### YOUR GOAL:
From the first line of the data below through the line holding "This screenshot has width=1474, height=796.", output each line exactly and leave the pictures out.
══ LISTED ENTRIES
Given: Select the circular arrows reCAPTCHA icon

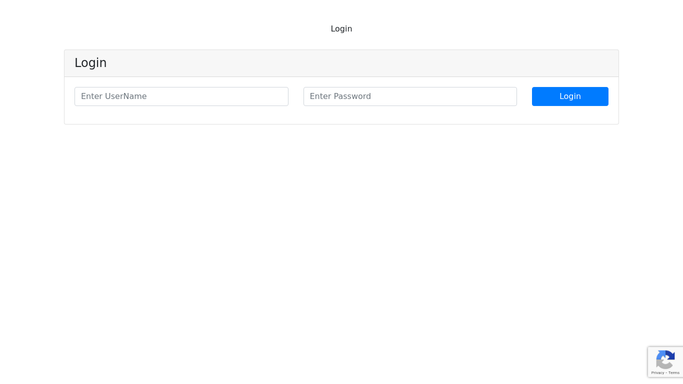Looking at the screenshot, I should coord(666,360).
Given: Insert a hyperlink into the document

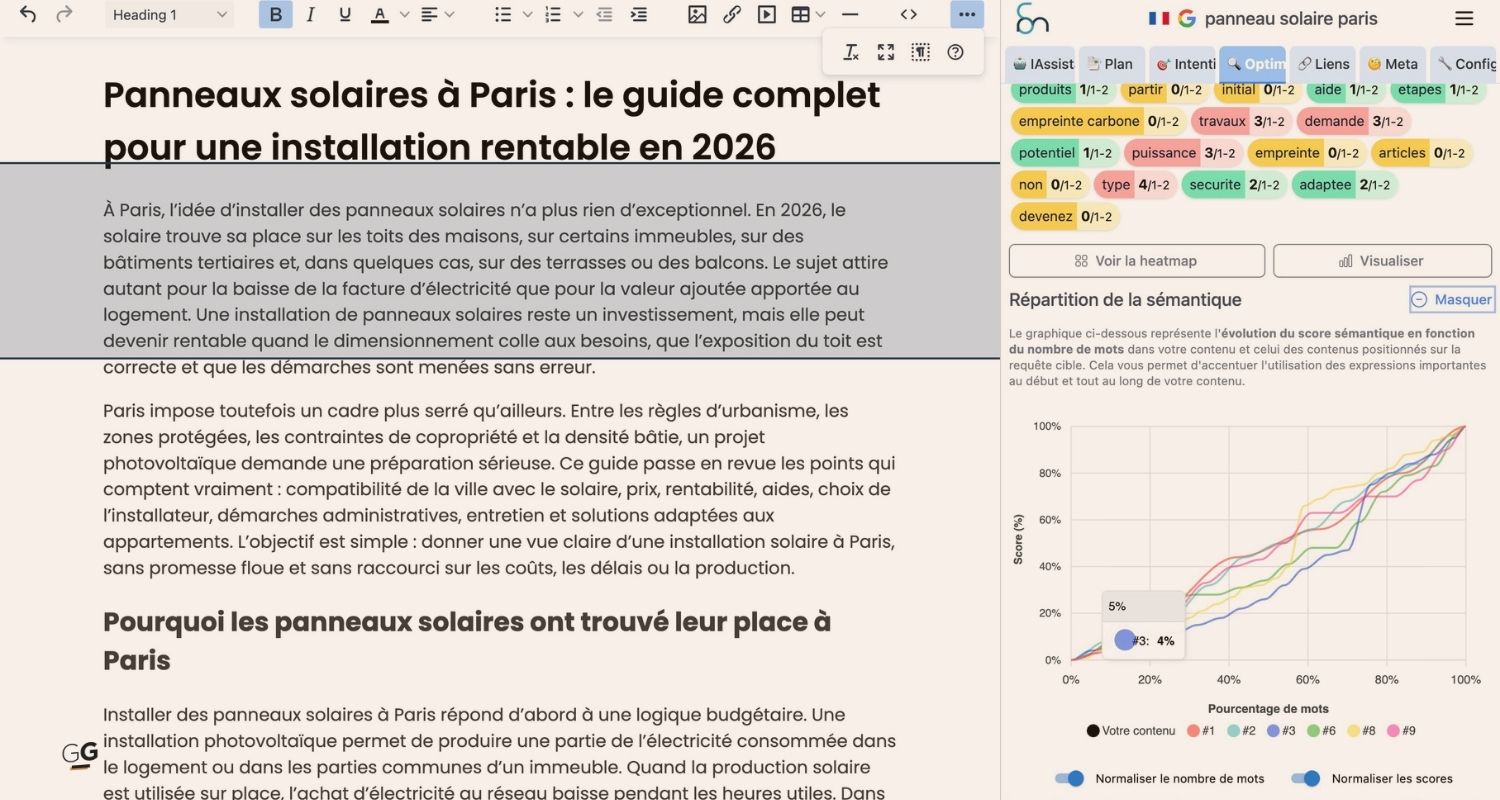Looking at the screenshot, I should (731, 14).
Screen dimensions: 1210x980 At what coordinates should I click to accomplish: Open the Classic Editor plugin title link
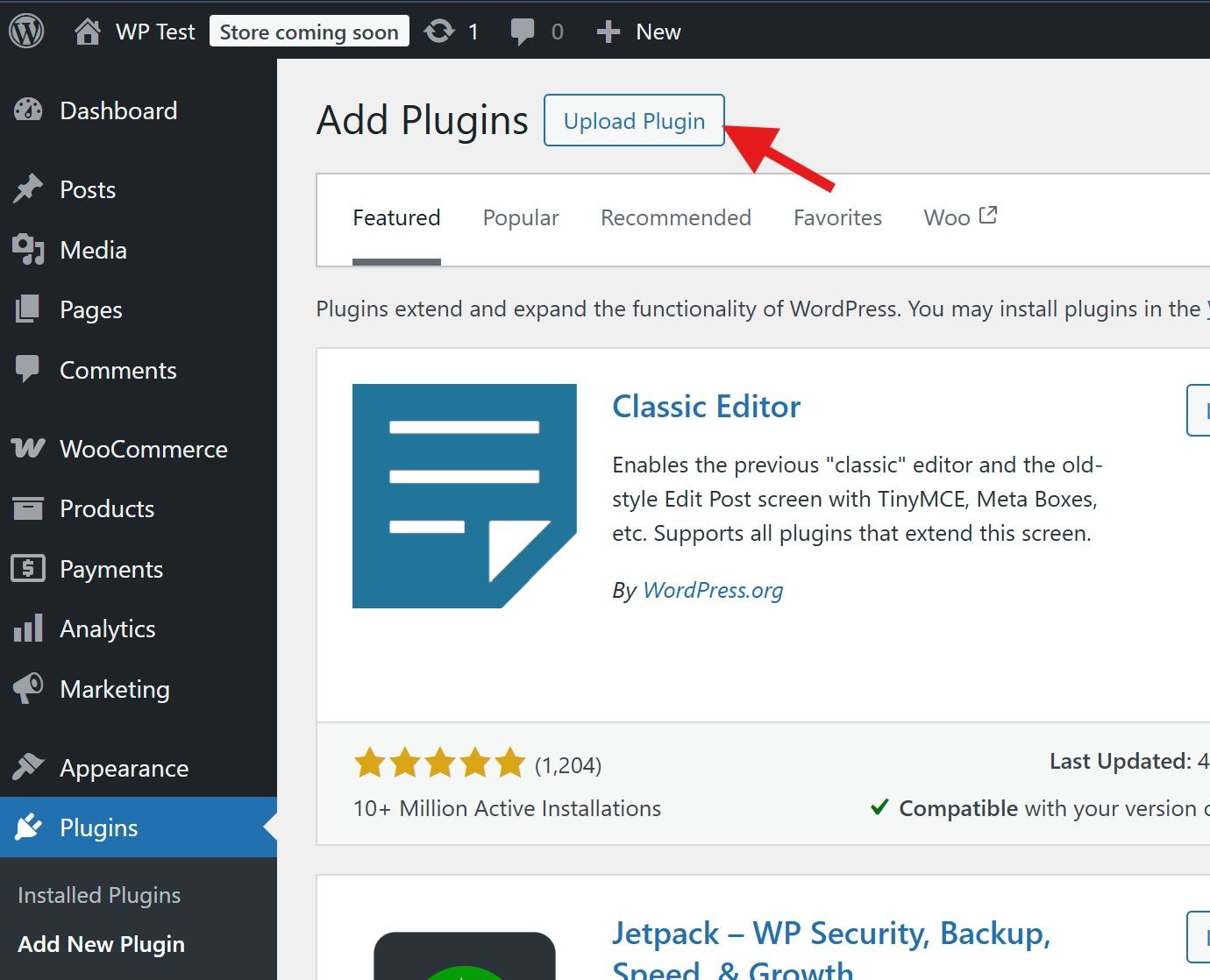pos(706,407)
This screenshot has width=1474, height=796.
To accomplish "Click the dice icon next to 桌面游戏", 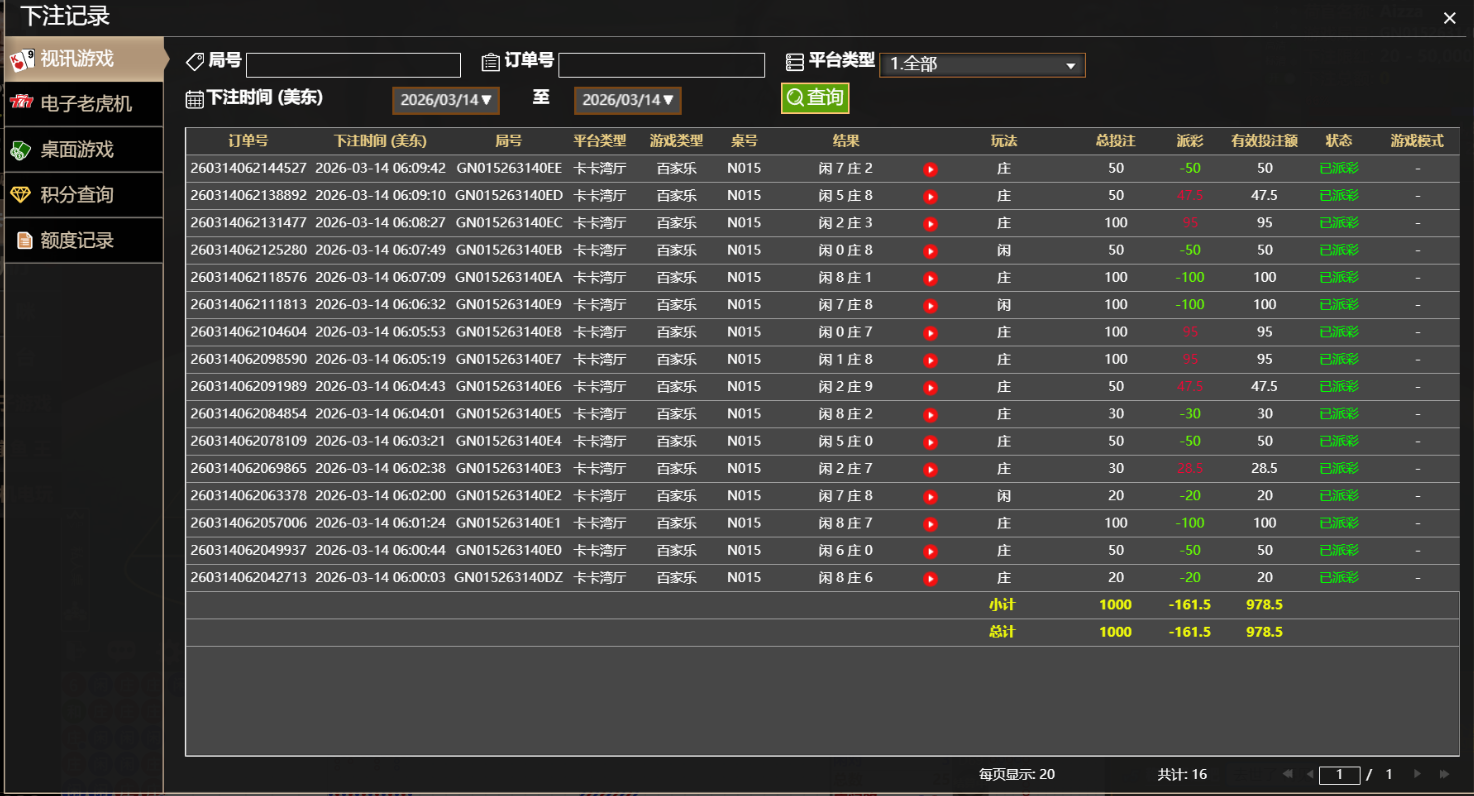I will tap(22, 149).

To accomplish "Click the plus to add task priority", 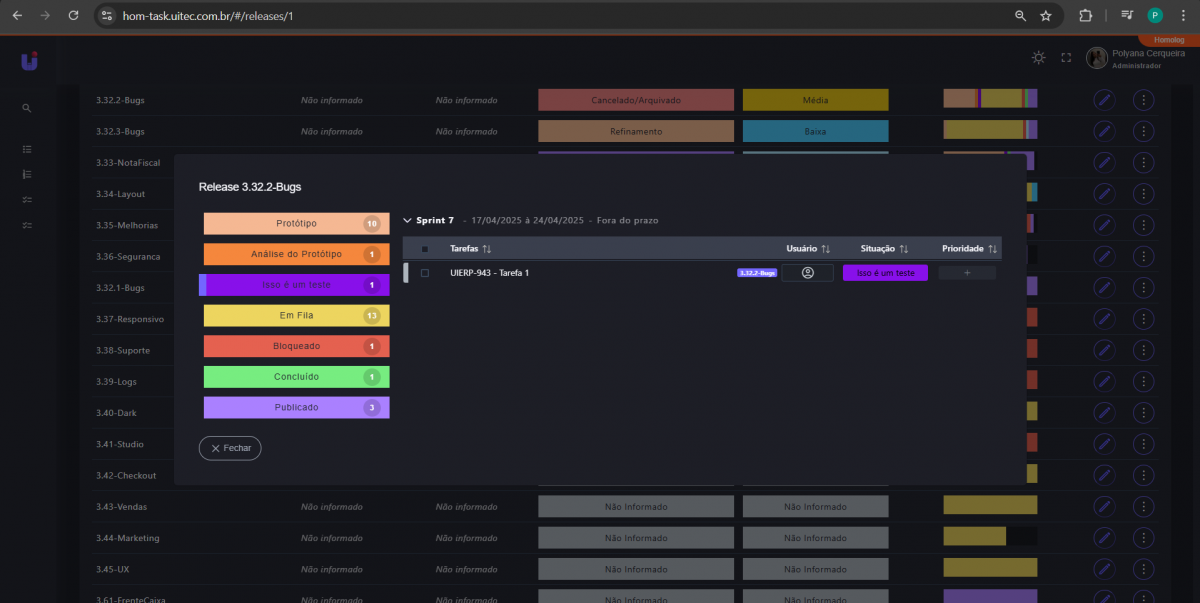I will [x=967, y=273].
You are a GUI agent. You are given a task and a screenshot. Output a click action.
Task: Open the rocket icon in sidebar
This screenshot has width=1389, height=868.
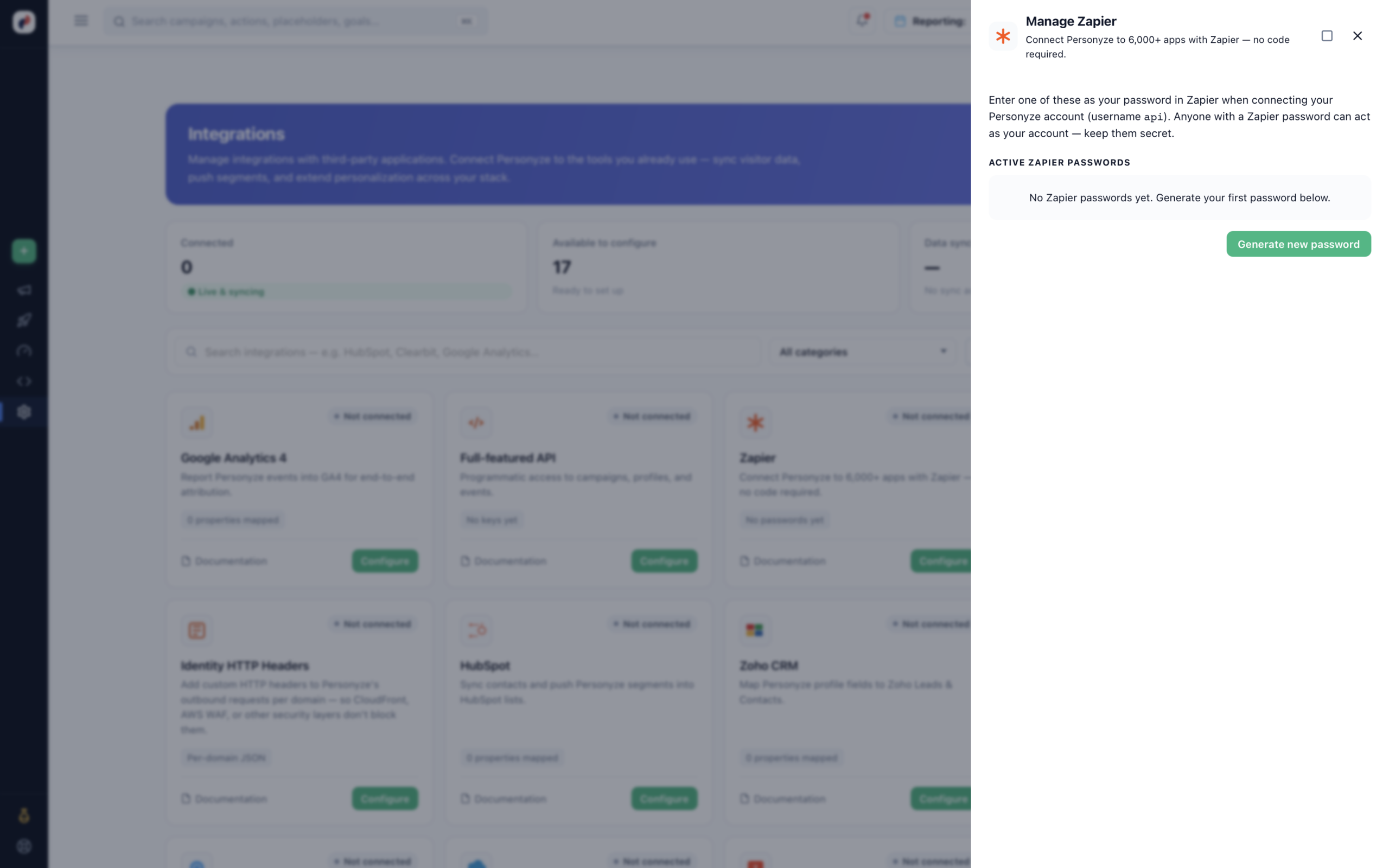24,320
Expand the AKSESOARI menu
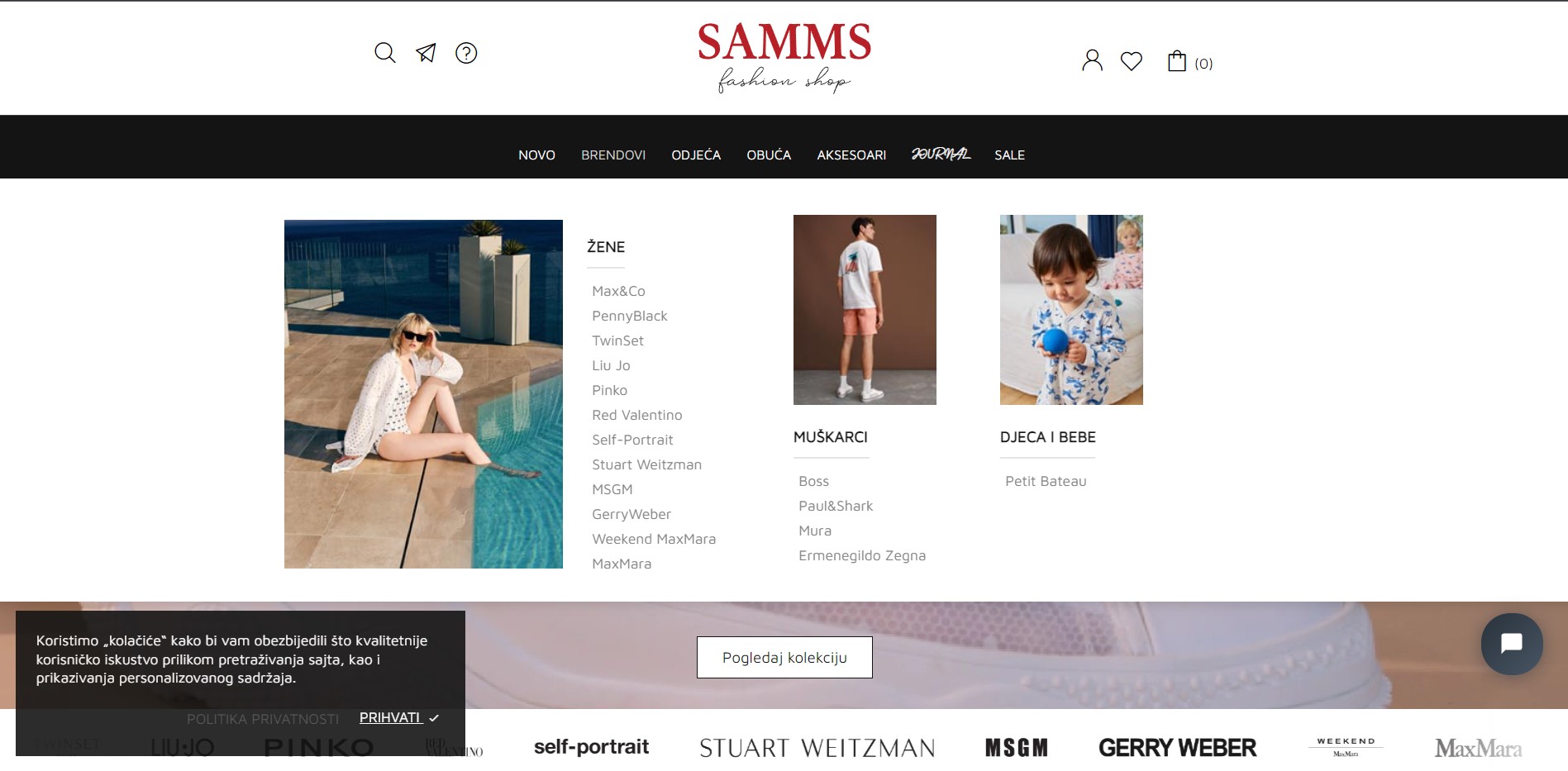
════
### OUTPUT OF THE TASK:
Given: Select the circular arrows reCAPTCHA icon

Looking at the screenshot, I should coord(666,360).
Given: Insert a hyperlink into the document

Looking at the screenshot, I should (731, 14).
Screen dimensions: 1210x980 At what coordinates should I click to accomplish: Open the Classic Editor plugin title link
pos(706,407)
This screenshot has width=1474, height=796.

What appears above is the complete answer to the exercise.